— WHAT NEEDS TO BE DONE —
Please show all lines of the records that include "computer".

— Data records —

=== Begin Enclosure ===

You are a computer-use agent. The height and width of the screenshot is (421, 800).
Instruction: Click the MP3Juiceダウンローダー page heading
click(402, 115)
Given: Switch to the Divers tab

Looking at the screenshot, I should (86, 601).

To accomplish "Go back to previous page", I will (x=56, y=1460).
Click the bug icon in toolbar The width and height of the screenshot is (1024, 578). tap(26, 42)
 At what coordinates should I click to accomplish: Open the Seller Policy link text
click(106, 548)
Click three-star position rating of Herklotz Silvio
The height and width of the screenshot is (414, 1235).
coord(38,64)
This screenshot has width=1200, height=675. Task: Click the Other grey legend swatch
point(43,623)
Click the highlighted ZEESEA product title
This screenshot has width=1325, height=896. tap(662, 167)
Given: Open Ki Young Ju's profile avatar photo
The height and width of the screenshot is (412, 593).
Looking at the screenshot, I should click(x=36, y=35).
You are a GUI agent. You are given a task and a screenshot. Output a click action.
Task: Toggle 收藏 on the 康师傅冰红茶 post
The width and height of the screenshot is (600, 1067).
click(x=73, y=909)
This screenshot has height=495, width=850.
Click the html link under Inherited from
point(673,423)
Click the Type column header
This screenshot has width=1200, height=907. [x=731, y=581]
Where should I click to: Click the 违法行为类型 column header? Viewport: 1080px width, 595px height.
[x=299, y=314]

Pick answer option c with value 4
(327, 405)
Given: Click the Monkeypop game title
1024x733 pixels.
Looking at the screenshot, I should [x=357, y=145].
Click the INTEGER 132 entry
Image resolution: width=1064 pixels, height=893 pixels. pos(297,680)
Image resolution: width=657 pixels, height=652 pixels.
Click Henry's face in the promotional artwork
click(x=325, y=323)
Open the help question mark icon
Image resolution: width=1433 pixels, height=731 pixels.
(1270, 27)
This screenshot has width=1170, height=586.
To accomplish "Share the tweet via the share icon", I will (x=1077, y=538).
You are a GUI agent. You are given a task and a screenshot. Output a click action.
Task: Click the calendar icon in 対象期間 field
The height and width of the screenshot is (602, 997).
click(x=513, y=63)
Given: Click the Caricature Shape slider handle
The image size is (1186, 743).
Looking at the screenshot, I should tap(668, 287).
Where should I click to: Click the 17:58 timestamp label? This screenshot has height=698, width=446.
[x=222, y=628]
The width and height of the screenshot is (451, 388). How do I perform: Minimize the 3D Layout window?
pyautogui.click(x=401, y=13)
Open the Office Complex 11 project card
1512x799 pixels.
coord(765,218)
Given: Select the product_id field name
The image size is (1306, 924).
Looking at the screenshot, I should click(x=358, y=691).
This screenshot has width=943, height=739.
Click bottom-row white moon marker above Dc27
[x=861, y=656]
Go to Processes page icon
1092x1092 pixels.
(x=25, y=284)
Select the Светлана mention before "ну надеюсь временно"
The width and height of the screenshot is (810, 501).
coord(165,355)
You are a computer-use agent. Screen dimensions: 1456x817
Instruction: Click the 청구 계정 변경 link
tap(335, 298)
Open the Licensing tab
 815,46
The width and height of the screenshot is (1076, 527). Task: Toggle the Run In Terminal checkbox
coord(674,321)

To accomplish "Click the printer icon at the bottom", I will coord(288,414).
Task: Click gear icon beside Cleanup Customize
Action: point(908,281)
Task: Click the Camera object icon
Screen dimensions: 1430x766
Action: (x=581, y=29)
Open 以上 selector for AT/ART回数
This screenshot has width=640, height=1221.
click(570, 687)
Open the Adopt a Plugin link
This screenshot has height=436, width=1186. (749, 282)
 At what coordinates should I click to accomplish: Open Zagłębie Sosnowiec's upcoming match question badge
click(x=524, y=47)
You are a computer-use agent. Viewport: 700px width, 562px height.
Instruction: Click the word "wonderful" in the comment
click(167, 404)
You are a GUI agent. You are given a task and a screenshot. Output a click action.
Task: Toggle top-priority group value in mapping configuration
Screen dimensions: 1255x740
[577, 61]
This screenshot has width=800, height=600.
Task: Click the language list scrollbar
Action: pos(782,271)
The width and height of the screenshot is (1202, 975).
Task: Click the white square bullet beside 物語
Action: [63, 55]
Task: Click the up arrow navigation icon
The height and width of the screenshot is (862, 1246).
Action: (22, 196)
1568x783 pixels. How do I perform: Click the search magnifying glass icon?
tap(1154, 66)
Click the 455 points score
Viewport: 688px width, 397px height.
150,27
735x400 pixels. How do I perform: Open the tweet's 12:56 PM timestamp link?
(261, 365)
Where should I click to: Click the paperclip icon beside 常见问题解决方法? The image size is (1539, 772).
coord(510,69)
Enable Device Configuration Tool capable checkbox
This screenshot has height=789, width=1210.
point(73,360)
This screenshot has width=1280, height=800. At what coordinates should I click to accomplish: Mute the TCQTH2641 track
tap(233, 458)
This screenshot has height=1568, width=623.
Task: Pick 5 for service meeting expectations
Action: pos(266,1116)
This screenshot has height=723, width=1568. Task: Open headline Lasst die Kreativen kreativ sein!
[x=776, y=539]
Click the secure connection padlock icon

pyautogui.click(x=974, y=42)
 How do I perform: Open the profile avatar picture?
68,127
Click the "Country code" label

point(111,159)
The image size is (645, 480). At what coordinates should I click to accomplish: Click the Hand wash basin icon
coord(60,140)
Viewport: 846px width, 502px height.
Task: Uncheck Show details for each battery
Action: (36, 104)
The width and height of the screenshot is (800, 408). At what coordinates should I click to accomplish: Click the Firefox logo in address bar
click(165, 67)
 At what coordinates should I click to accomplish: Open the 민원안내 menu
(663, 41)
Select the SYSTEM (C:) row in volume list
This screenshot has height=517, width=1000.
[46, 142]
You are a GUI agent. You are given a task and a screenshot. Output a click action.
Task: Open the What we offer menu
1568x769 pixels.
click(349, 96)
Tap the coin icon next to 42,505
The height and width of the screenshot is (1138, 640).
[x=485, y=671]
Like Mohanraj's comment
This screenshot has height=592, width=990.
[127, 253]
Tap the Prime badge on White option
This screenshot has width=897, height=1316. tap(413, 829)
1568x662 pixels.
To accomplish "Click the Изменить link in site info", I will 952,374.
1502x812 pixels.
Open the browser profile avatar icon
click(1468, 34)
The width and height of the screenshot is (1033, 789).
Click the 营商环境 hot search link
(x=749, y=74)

=== End Enclosure ===

— ANSWER TO THE PROBLEM —
You are a computer-use agent. The height and width of the screenshot is (421, 800).
You are a computer-use agent. Screen dimensions: 1456x817
You are a computer-use agent. Viewport: 700px width, 562px height.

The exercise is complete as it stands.